**About this task**
Each entry must be duplicated precisely, with nothing left out.

**Materials provided**
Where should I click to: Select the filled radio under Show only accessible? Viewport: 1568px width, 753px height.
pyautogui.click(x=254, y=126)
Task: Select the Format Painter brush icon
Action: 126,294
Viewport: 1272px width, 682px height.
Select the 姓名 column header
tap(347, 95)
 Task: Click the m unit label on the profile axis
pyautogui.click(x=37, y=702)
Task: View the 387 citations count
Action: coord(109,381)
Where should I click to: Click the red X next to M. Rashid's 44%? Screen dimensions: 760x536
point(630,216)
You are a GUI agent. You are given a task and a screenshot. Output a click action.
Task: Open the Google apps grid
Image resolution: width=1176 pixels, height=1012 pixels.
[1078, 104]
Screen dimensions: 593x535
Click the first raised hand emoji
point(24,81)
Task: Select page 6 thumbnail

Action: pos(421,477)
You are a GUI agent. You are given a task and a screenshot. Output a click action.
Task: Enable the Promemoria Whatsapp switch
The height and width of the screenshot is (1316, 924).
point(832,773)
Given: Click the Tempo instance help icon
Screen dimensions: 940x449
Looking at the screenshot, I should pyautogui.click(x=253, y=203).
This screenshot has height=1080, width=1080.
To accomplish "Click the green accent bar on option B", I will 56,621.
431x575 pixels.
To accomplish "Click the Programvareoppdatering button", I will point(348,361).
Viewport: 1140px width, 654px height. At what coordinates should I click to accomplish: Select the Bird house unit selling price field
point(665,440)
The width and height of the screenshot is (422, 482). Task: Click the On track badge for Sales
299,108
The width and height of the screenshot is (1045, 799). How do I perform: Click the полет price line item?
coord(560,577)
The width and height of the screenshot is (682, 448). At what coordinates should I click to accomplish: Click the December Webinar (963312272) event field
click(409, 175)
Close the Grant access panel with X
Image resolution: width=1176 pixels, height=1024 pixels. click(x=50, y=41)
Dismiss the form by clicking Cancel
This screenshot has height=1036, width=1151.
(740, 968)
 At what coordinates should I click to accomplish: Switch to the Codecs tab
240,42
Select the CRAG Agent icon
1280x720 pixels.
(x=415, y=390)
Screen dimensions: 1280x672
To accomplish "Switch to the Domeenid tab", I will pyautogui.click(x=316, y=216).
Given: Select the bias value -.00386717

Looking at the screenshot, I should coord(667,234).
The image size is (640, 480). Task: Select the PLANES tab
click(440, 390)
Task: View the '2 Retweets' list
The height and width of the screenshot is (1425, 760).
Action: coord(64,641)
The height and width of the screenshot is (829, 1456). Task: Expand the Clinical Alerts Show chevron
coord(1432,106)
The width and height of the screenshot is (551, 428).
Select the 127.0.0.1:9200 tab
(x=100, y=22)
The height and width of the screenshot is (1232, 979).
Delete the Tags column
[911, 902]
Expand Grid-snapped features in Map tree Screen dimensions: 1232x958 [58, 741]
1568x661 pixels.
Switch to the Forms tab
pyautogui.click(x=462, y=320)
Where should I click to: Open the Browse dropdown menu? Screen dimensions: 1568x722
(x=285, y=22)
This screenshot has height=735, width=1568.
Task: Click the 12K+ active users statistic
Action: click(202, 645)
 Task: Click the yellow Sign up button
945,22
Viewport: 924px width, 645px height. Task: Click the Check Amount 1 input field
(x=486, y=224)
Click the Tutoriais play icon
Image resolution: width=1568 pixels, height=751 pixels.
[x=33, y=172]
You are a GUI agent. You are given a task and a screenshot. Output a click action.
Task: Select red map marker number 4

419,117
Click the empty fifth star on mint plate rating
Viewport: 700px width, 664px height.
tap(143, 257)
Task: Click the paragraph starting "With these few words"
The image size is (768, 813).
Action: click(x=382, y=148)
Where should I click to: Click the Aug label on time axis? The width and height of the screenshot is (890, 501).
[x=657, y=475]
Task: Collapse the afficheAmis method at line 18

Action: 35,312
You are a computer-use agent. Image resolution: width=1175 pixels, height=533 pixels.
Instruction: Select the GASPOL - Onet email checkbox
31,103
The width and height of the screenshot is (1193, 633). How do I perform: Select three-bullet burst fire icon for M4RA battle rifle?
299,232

**Output of the exercise**
Where should I click to: Select the filled radio under Show only accessible? Viewport: 1568px width, 753px height.
pyautogui.click(x=254, y=126)
Task: Select the Format Painter brush icon
Action: 126,294
Viewport: 1272px width, 682px height.
Select the 姓名 column header
tap(347, 95)
 Task: Click the m unit label on the profile axis
pyautogui.click(x=37, y=702)
Task: View the 387 citations count
Action: coord(109,381)
Where should I click to: Click the red X next to M. Rashid's 44%? Screen dimensions: 760x536
point(630,216)
You are a GUI agent. You are given a task and a screenshot. Output a click action.
Task: Open the Google apps grid
Image resolution: width=1176 pixels, height=1012 pixels.
[1078, 104]
Screen dimensions: 593x535
Click the first raised hand emoji
point(24,81)
Task: Select page 6 thumbnail

Action: pos(421,477)
You are a GUI agent. You are given a task and a screenshot. Output a click action.
Task: Enable the Promemoria Whatsapp switch
The height and width of the screenshot is (1316, 924).
point(832,773)
Given: Click the Tempo instance help icon
Screen dimensions: 940x449
Looking at the screenshot, I should pyautogui.click(x=253, y=203).
This screenshot has height=1080, width=1080.
To accomplish "Click the green accent bar on option B", I will 56,621.
431x575 pixels.
To accomplish "Click the Programvareoppdatering button", I will point(348,361).
Viewport: 1140px width, 654px height. At what coordinates should I click to accomplish: Select the Bird house unit selling price field
point(665,440)
The width and height of the screenshot is (422, 482). Task: Click the On track badge for Sales
299,108
The width and height of the screenshot is (1045, 799). How do I perform: Click the полет price line item?
coord(560,577)
The width and height of the screenshot is (682, 448). At what coordinates should I click to accomplish: Click the December Webinar (963312272) event field
click(409, 175)
Close the Grant access panel with X
Image resolution: width=1176 pixels, height=1024 pixels. click(x=50, y=41)
Dismiss the form by clicking Cancel
This screenshot has height=1036, width=1151.
(740, 968)
 At what coordinates should I click to accomplish: Switch to the Codecs tab
240,42
Select the CRAG Agent icon
1280x720 pixels.
(x=415, y=390)
Screen dimensions: 1280x672
To accomplish "Switch to the Domeenid tab", I will pyautogui.click(x=316, y=216).
Given: Select the bias value -.00386717

Looking at the screenshot, I should coord(667,234).
The image size is (640, 480). Task: Select the PLANES tab
click(440, 390)
Task: View the '2 Retweets' list
The height and width of the screenshot is (1425, 760).
Action: coord(64,641)
The height and width of the screenshot is (829, 1456). Task: Expand the Clinical Alerts Show chevron
coord(1432,106)
The width and height of the screenshot is (551, 428).
Select the 127.0.0.1:9200 tab
(x=100, y=22)
The height and width of the screenshot is (1232, 979).
Delete the Tags column
[911, 902]
Expand Grid-snapped features in Map tree Screen dimensions: 1232x958 [58, 741]
1568x661 pixels.
Switch to the Forms tab
pyautogui.click(x=462, y=320)
Where should I click to: Open the Browse dropdown menu? Screen dimensions: 1568x722
(x=285, y=22)
This screenshot has height=735, width=1568.
Task: Click the 12K+ active users statistic
Action: click(202, 645)
 Task: Click the yellow Sign up button
945,22
Viewport: 924px width, 645px height. Task: Click the Check Amount 1 input field
(x=486, y=224)
Click the Tutoriais play icon
Image resolution: width=1568 pixels, height=751 pixels.
[x=33, y=172]
You are a GUI agent. You are given a task and a screenshot. Output a click action.
Task: Select red map marker number 4

419,117
Click the empty fifth star on mint plate rating
Viewport: 700px width, 664px height.
tap(143, 257)
Task: Click the paragraph starting "With these few words"
The image size is (768, 813).
Action: click(x=382, y=148)
Where should I click to: Click the Aug label on time axis? The width and height of the screenshot is (890, 501).
[x=657, y=475]
Task: Collapse the afficheAmis method at line 18

Action: 35,312
You are a computer-use agent. Image resolution: width=1175 pixels, height=533 pixels.
Instruction: Select the GASPOL - Onet email checkbox
31,103
The width and height of the screenshot is (1193, 633). How do I perform: Select three-bullet burst fire icon for M4RA battle rifle?
299,232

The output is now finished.